Certainly in the context of political science and the emergence of some studies of commons and common property regimes and collective actions — successful collective action models. In economics, we see a substantial work in experimental economics, like Ernst Fehr’s group in Zurich and Sam Bowles and Herb Gintis in Santa Fe, starting to do experiments that show that people deviate from selfish rationality. That people systematically and predictably behave in ways that are much more cooperative than would be predicted by the game theoretical impact.
You’ve got theoretical economists, like Roland Benabou, Jean Tirole, and Matthew Rabin, who begin to build quite sophisticated models that try to implement very different kinds of motivations, like even a sense of self image and a sense of ‘I’m okay’ relative to the world. (There is a beautiful study, for example, from two or three years ago about knowledge workers. (Bruno Frey and Margit Osterloh)) A sense of what’s normal and moral. A sense of what’s socially preferable.
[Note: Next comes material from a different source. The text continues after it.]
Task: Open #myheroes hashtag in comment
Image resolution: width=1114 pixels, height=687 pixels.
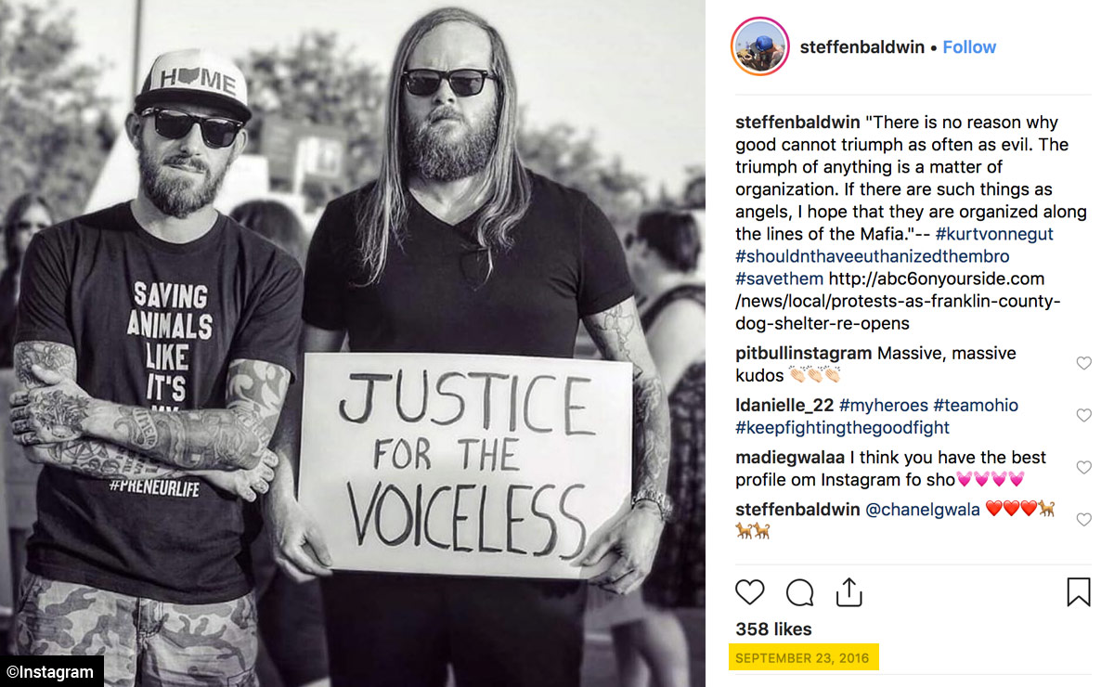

You begin to see even in economics in the ’90s and early ’00s, an increased salience and attention and major complications to(?) efforts to build much more sophisticated models of multiple motivations including pro-(Inaudible) motivations.
In organizational sociology, in management science, you look — Toyota production system was the big ah-ha moment, when Toyota came to the U.S. for the first time and created the first NUMMI plant in GM’s Fremont plant in the early ’80s. All of the stories that used to be “oh it’s Japanese culture, it’s something completely different, it’s not about us,” were flipped. One of the worst performing GM plants in 1980 closes down, opens up two years later under Toyota management, almost the entire same employees said the entire union leadership. Within a couple of years it becomes the most productive plant in the U.S.
Who knows what the situation is now, but as of the numbers last year, it continued to be one of the three most productive plants in the U.S. Same people, same industry, very different organizational structure built a lot less on hierarchy, a lot less on precise specification of exactly what everybody needs to do. Much more on teamwork, much more on supporting normative commitment to innovation, to process innovation. And still relatively very constrained. It is the automobile industry.
We’re not talking about high-tech industries. But there you have a very different orientation in terms of setting up the motivation and relationships among workers, between workers and management. You move from having 70 process engineers on the floor telling each employee exactly what to do, to having none. And having the teams have a lot of autonomy on how they do things.